§ WHAT TO DO
Report each line from the entries in which "Sugar" can be found.

[Stored items from a collection]
──────
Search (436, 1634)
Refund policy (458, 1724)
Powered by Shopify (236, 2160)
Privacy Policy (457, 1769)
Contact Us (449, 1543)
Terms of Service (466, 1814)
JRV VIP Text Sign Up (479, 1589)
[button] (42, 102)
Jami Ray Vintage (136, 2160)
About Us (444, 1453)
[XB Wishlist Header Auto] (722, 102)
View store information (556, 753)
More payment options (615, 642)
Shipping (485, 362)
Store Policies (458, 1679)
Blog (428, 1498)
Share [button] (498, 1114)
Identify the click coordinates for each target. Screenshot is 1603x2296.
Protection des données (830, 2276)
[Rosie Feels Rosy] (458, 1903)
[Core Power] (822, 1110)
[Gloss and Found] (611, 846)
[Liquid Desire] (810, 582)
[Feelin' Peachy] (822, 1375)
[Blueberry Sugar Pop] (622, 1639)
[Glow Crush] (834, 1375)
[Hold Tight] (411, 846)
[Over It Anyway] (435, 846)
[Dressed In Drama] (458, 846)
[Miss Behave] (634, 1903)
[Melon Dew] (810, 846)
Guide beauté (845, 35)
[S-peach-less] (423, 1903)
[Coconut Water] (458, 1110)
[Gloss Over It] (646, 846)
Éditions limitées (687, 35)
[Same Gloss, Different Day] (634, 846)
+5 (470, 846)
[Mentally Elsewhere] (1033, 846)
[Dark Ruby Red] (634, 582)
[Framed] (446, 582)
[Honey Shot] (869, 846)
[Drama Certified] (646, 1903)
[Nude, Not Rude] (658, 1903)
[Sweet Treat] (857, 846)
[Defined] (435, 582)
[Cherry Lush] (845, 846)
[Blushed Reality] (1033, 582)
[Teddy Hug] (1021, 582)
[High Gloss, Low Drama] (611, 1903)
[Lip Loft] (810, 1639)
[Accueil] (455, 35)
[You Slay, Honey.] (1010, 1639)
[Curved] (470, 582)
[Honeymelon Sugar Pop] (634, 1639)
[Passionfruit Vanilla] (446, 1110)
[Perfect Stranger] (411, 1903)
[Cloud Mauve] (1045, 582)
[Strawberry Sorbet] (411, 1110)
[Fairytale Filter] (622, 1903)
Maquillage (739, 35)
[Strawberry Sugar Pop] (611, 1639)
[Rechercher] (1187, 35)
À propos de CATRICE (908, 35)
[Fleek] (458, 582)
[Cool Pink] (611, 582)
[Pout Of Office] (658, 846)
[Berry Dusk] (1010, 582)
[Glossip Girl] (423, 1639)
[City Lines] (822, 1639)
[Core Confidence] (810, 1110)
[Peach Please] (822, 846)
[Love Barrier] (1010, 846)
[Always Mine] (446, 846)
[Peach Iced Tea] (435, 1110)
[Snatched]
──────
§ SOLUTION TO THIS PROBLEM
[Blueberry Sugar Pop] (622, 1639)
[Honeymelon Sugar Pop] (634, 1639)
[Strawberry Sugar Pop] (611, 1639)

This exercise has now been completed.